BUILD TYPE TYPICAL SIZE USE FOR
Debug build 200–500+ KB Never deploy
Release build 10–50 KB Development & testing
Optimized 5–30 KB Production deployment

🌐 OLIGHFT — Optimize All Contracts

In the OLIGHFT platform, all 4 contracts must be optimized before deploying to Stellar Testnet. Use a single script to optimize the entire workspace:

Bashscripts/optimize-all.sh
#!/bin/bash
# Optimize all OLIGHFT contracts for Testnet deployment

set -e
WASM_DIR="target/wasm32v1-none/release"

echo "Building workspace..."
stellar contract build

for wasm in "$WASM_DIR"/*.wasm; do
  [[ "$wasm" == *.optimized.wasm ]] && continue
  echo "Optimizing $(basename $wasm)..."
  stellar contract optimize --wasm "$wasm"
done

echo "Done! Optimized artifacts:"
ls -lh "$WASM_DIR"/*.optimized.wasm
target/wasm32v1-none/release/ ├── hello_world.optimized.wasm ~8 KB ├── olighft_card_staking.optimized.wasm ~18 KB ├── olighft_token_swap.optimized.wasm ~22 KB └── multisig_custody.optimized.wasm ~15 KB

📊 OLIGHFT Contract Sizes

CONTRACT RELEASE OPTIMIZED POWERS
hello_world 14 KB 8 KB Tutorial baseline
card_staking 38 KB 18 KB 6 Card Tiers
token_swap 45 KB 22 KB Swap Page
multisig_custody 32 KB 15 KB Wallet Multisig
⚠️
64 KB hard limit: Every optimized OLIGHFT contract stays well under the Soroban maximum. The release profile from Step 3 (opt-level = "z", lto = true, strip = "symbols") is critical — without it, the staking contract alone exceeds 200 KB.
📦
Deploy Pipeline
Build → Test → Optimize → Deploy to Testnet.

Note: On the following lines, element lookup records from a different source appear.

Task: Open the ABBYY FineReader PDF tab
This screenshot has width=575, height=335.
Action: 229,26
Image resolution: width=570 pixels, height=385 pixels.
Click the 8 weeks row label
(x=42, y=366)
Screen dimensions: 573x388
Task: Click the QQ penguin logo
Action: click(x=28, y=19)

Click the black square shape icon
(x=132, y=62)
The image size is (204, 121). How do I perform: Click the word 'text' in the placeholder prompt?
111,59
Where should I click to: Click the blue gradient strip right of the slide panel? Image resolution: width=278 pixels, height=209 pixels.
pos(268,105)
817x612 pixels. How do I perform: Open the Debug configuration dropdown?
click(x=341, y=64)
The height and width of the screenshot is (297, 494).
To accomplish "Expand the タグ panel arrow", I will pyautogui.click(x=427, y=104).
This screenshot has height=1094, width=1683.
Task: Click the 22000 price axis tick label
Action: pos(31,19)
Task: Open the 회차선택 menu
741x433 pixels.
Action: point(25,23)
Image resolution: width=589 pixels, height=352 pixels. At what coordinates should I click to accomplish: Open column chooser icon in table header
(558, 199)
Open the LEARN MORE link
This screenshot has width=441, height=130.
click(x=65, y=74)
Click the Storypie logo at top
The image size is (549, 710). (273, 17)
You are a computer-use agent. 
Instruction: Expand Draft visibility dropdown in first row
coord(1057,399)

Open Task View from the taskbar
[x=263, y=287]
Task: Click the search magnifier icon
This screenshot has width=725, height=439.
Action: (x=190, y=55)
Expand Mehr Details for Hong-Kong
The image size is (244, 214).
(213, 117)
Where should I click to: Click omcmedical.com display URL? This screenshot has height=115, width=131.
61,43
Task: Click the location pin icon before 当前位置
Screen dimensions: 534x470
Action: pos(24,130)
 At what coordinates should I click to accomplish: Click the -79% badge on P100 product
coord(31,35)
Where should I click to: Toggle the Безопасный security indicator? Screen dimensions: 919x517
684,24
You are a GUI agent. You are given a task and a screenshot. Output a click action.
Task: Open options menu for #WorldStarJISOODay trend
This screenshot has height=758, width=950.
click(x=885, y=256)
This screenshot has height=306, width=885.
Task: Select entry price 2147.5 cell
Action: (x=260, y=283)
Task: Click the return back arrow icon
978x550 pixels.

The admin backend verifies each deployment and tracks contract IDs.
🔄
Upgrade Path
Soroban contracts can be upgraded by deploying a new WASM. The platform frontend auto-detects the latest contract version via Horizon RPC.
🧾
Fee Estimation
Smaller WASM = lower deploy fees. Optimization saves ~50% on Stellar deploy costs. Check fees on the send page before deploying.